An example of a prior art CMOS opamp with a class A/B output stage can be found in the Journal of Solid State Circuits, Dec. 1987, page 1087, FIG. 7(a) of the article "A programmable Gain/Loss Circuit," by J. Babanezhad and R . Gregorian. The prior art opamp includes a folded cascode gain stage followed by a class A/B output stage. This opamp was designed for use in a programmable gain/loss circuit where high gain and large bandwidth were required for an opamp driving capacitive loads of relatively modest size.
While this prior art opamp performs well for the particular application, it suffers from several disadvantages. First, in many applications, opamps are required to drive very large capacitive loads where the load capacitor provides the dominant pole. Often, under such circumstances, the Miller capacitance and the zero-nulling resistor are removed to allow the load capacitance to provide the necessary frequency compensation. However, the pole created by the combination of the high impedance node at the output of the folded cascode input stage and the large gate capacitances (of output transistors) connected to that node, makes it very difficult to stabilized this opamp with a load capacitor.
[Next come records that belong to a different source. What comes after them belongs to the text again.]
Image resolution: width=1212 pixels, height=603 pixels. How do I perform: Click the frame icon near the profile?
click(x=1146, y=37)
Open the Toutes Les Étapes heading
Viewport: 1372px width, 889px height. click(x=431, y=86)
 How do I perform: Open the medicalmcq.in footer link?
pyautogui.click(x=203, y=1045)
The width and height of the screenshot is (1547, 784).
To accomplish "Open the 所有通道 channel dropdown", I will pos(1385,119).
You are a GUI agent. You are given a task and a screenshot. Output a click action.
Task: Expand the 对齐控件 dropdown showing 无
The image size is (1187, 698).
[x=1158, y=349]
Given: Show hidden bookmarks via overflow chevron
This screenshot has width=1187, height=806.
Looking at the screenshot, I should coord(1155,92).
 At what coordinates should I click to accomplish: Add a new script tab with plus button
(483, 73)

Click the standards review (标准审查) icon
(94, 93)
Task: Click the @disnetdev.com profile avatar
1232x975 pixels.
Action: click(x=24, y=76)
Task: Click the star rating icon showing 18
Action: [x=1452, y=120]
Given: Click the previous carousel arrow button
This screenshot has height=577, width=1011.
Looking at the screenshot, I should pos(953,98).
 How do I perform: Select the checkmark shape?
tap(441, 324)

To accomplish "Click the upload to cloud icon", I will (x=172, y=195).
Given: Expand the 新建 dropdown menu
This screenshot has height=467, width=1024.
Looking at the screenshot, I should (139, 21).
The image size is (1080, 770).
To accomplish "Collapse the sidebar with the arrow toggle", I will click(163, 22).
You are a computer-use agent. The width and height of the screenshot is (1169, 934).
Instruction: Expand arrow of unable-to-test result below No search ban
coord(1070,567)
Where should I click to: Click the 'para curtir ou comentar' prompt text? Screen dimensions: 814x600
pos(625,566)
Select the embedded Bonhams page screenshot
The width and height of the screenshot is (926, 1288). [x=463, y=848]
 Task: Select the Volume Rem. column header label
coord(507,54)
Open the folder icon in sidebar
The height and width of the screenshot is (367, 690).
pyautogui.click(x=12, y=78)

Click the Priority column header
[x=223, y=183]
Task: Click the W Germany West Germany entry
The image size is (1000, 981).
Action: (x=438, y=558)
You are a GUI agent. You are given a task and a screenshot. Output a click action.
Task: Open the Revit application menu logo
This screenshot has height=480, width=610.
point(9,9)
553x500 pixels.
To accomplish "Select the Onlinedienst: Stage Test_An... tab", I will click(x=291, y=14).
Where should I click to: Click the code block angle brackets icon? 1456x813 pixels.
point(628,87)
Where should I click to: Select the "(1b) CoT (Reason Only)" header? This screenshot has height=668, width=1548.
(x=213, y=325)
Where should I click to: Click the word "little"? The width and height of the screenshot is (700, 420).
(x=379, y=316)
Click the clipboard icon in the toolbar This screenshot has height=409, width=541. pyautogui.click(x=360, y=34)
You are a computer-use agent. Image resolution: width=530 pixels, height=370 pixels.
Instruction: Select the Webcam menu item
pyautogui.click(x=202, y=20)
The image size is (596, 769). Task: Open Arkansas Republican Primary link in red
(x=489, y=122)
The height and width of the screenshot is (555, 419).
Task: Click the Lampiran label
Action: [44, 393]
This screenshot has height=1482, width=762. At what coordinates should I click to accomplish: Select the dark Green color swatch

Second, in applications requiring very large output devices this opamp would experience slew rate limiting. This is due to the output of the folded cascode stage directly connecting to the gate of a PMOS pull-up transistor that drives the output node. For a larger output transistor (i.e. higher gate capacitance), therefore, the folded cascode must provide larger amounts of current. However, increased currents reduce the impedance at the output of the folded cascode, which results in loss of overall gain.
Another disadvantage of this prior art opamp is its limited current sinking capability. The biasing of the output stage allows the gate of the common-source PMOS transistor driving the output node to have a large voltage swing, while the common-source NMOS transistor driving the output experiences a very limited voltage swing at its gate. As a result, the output stage can source much more current than it can sink.